Exogenous GDNF increases the migration of the neural stem cells with no protection against kainic acid-induced excitotoxic cell death in rats.

Glia cell line-derived neurotrophic factor (GDNF) is a potent survival factor for several neuron types. In this study, we have evaluated the utility of adenovirus-based vectors (Ad) and hippocampal neural stem cells (NSCs) as genetic tools for the delivery of a therapeutic protein, GDNF, in hippocampus tissues damaged by kainic acid (KA)-induced excitotoxicity. The experimental animals were treated with KA 3 days prior to exposure to Ad-GDNF, NSCs, and NSCs infected with Ad-GDNF (Ad-GDNF-NSCs). Seven days after the treatments with Ad-GDNF, NSCs and Ad-GDNF-NSCs, the effects of the treatments were evaluated. GAD-67 labeled cells originating from the transplanted NSCs were observed at increased levels in the Ad-GDNF-NSCs-treated rats as compared to the NSCs-only rats. In situ apoptosis assays showed that the levels of TUNEL-positive cells were slightly, but not significantly, reduced in the Ad-GDNF and Ad-GDNF-NSCs groups, as compared to the saline and NSCs only groups. GDNF expression by NSCs and Ad-GDNF was upregulated as the consequence of adenoviral gene delivery in the NSCs and Ad-GDNF-treated rats, and the transplanted NSCs were shown to have migrated to the hippocampal regions in Ad-GDNF-NSCs rats to a greater degree than in the NSCs-only rats.
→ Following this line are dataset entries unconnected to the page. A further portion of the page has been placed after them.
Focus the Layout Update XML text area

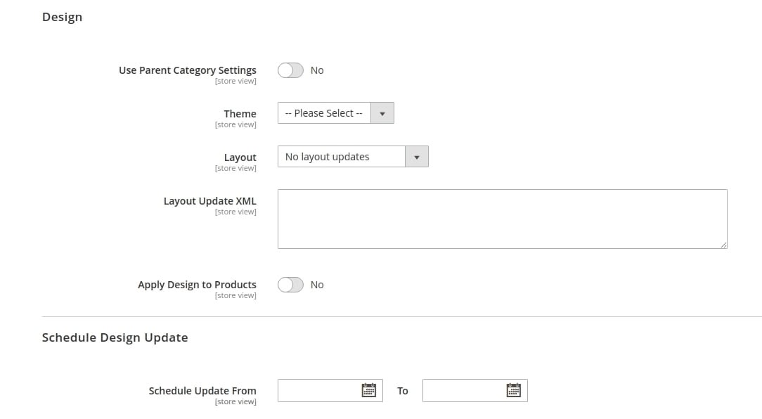[502, 219]
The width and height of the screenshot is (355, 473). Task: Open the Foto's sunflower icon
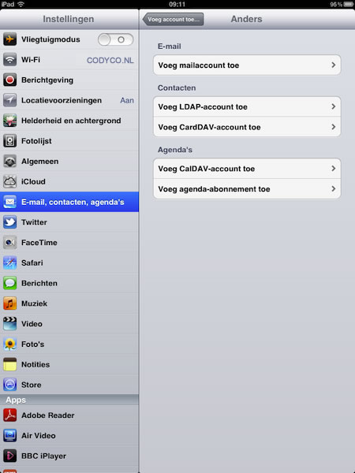point(10,345)
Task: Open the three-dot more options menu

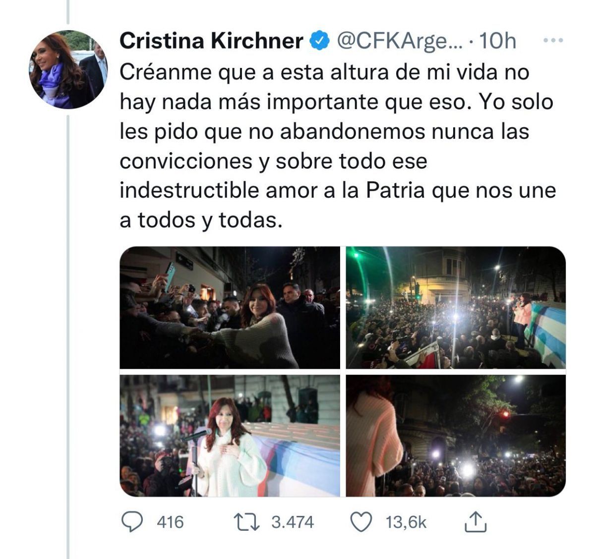Action: tap(553, 41)
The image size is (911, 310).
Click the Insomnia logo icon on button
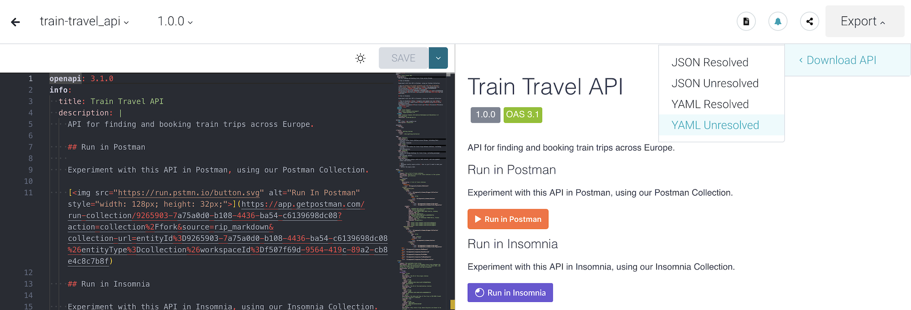tap(479, 293)
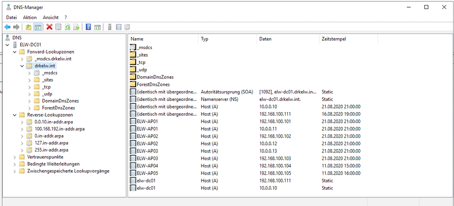
Task: Sort records by Zeitstempel column header
Action: point(334,39)
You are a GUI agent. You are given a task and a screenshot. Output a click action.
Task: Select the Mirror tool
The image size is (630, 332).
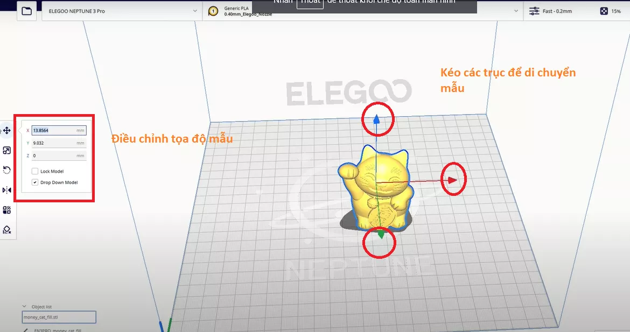click(7, 189)
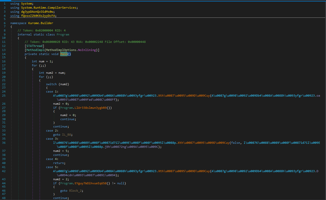Screen dimensions: 326x200
Task: Click the num2 variable in switch statement
Action: 64,84
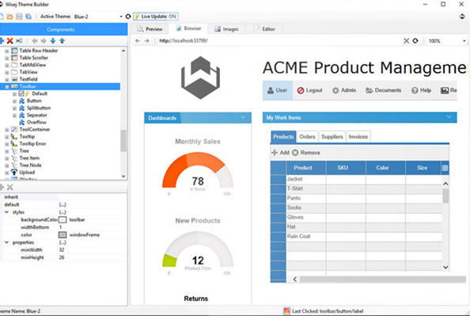Toggle the Default state checkbox under Toolbar
Screen dimensions: 470x316
coord(21,93)
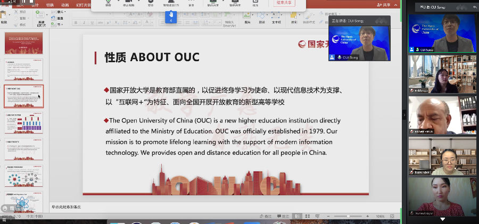Open the 切换 transitions tab
The height and width of the screenshot is (224, 479).
[50, 5]

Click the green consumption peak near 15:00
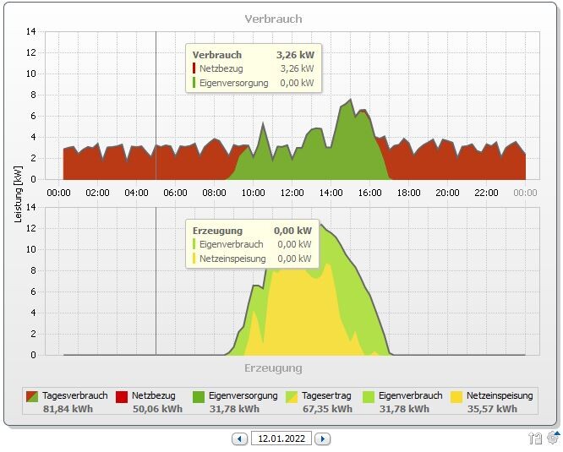coord(349,135)
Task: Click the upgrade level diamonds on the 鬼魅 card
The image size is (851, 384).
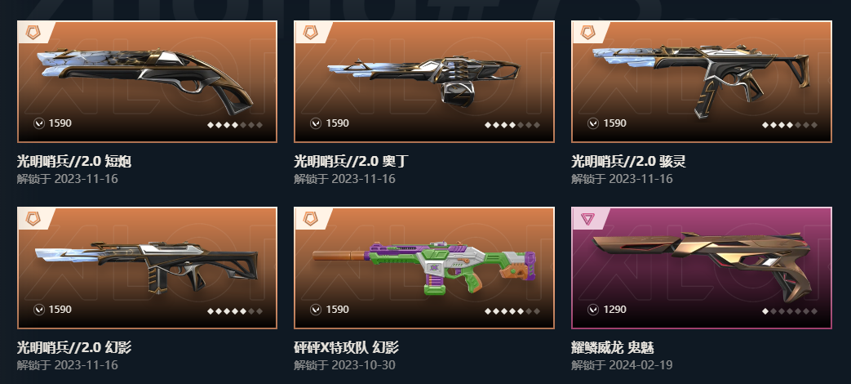Action: (790, 311)
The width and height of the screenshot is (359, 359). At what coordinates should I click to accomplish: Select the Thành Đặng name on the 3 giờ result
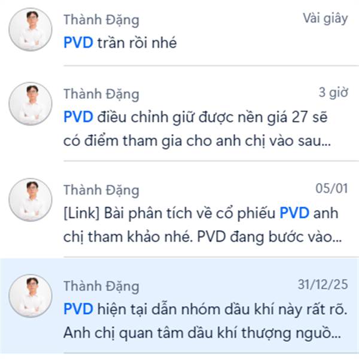point(101,95)
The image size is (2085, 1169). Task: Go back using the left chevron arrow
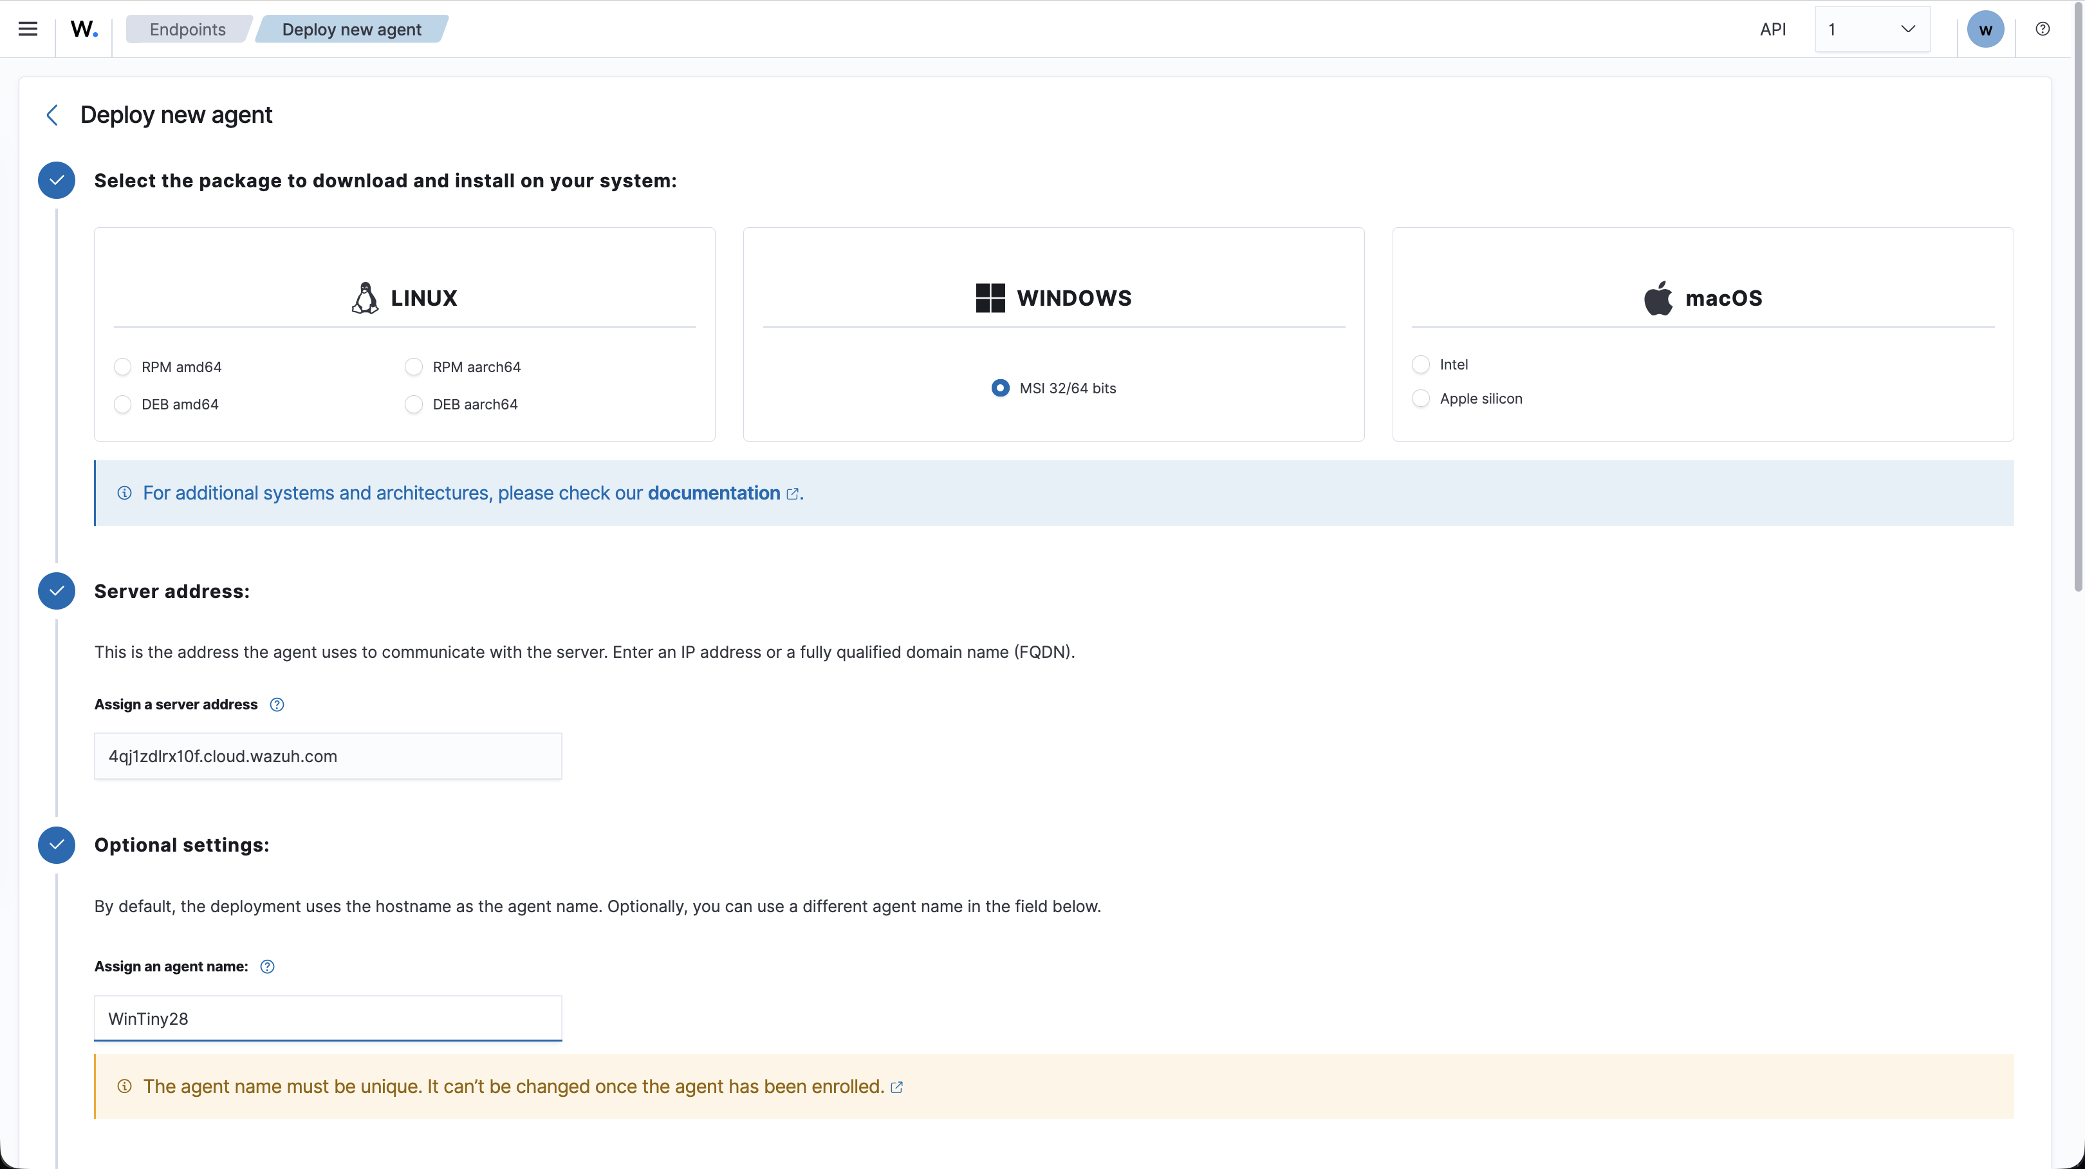(x=52, y=115)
Furthermore, in the region in which the NSCs were detected, GDNF and GAD-67 expression were increased. These results indicate that the migration and differentiation of NSCs may be associated with the expression of GDNF. However, cell death consequent to KA administration was not prevented by upregulated GDNF and NSCs transplantation. Collectively, our results indicate that GDNF may exert effects on the migration and differentiation of NSCs, but there are no protective properties with regard to excitotoxically damaged hippocampal tissue.